Test slow connection with Delay

More interesting, in my opinion, to test is a slow connection. This can be tested by adding the fixedDelay property into the VirtualService. Like in the example below, we will use a VirtualService. This time delay instead of abort is used. The fixDelay defines a delay of 7 seconds for 50% of the traffic.

apiVersion: networking.istio.io/v1alpha3
kind: VirtualService
metadata:
  name: recommendation
spec:
  hosts:
  - recommendation
  http:
  - fault:
      delay:
        fixedDelay: 7.000s
        percent: 50
    route:
    - destination:
        host: recommendation
        subset: app-recommendation

If you now send traffic into the application, you will see that some answers will have a delay of 7 seconds. Keep sending traffic in a loop.

Even more visible it will be, when you goto "Distributed Tracing" at the Kiali UI, select the service recommendation and a small lookback of maybe 5min. You will find that some requests are very fast, while other will tage about 7 seconds.

Kiali delayed traffic
Figure 1. Jaeger with delayed traffic.

Retry on errors

If a microservice is answering with an error, Service Mesh/Istio will automatically try to reach another pod providing the service. These retries can be modified. In order to make everything visible, we will use Kiali to monitor the traffic.

 

  1. We start by sending traffic into the application. This should be split evenly between v1 and v2 of the recommendation microservice

    sh ~/run.sh 1000 $GATEWAY_URL
    # 8329: customer => preference => recommendation v1 from 'f11b097f1dd0': 11145
    # 8330: customer => preference => recommendation v2 from '3cbba7a9cde5': 9712
    # 8331: customer => preference => recommendation v1 from 'f11b097f1dd0': 11146
    # 8332: customer => preference => recommendation v2 from '3cbba7a9cde5': 9713
    # 8333: customer => preference => recommendation v1 from 'f11b097f1dd0': 11147

    In Kiali this ia visible in the Graphs, using the settings: "Versioned app graph" and "Requests percentage"
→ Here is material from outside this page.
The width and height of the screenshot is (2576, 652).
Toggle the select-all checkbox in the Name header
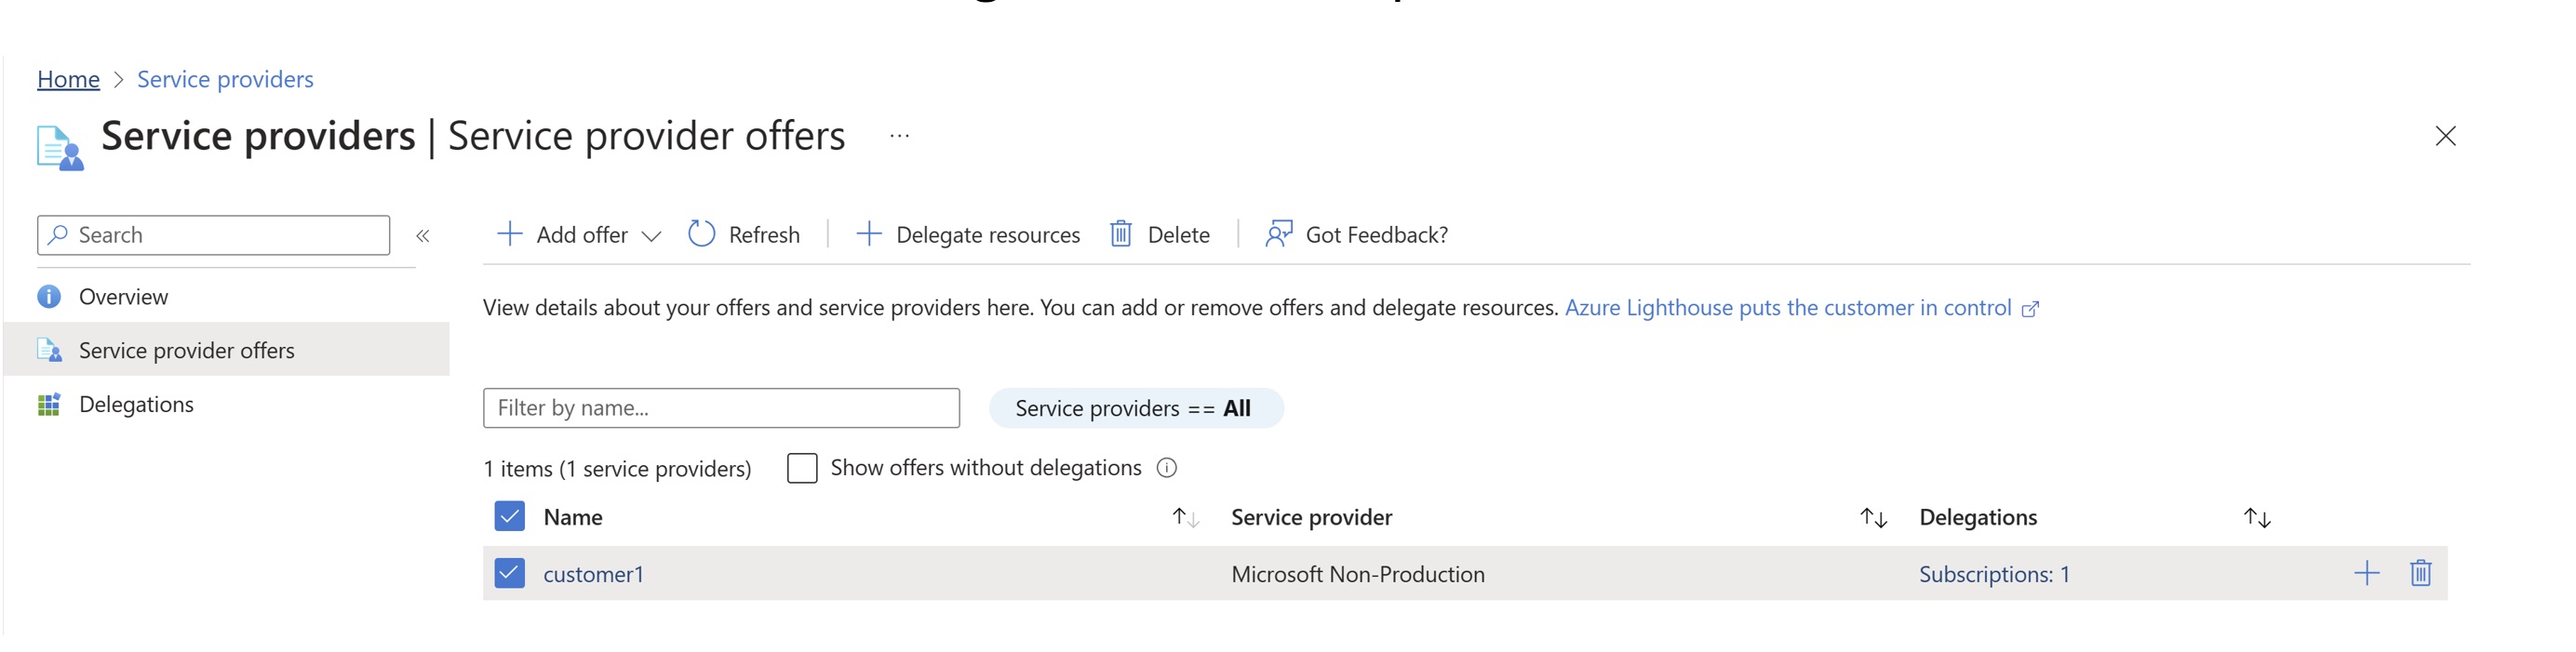tap(509, 516)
    Kiali retry traffic split 50
    Figure 2. Traffic is split by 50% between recommendation v1 nd v2
  2. As second step we need to enable the nasty mode for the microservice v2. This will simulate an outage, respoding with error 503 all the time. This change must be done inside the container:

    oc exec -it $(oc get pods|grep recommendation-v2|awk '{ print $1 }'|head -1) -c recommendation /bin/bash
  3. Inside the container use the following command and exit the container again

    curl localhost:8080/misbehave

    Kiali will now show that v1 will get 100% of the traffic, while v2 is shown as red. When you select the red square of v2 and then move the mouse over the red cross for the failing application, you will see that the pd itself is ready, but that 100% of the traffic is currently failing.

    Kiali retry traffic retry
    Figure 3. Traffic for v2 is failing
  4. revert the change and fix v2 service

    oc exec -it $(oc get pods|grep recommendation-v2|awk '{ print $1 }'|head -1) -c recommendation /bin/bash
    curl localhost:8080/behave

    Verify in Kiali that everything is "green" again and that the traffic is split by 50% between v1 and v2.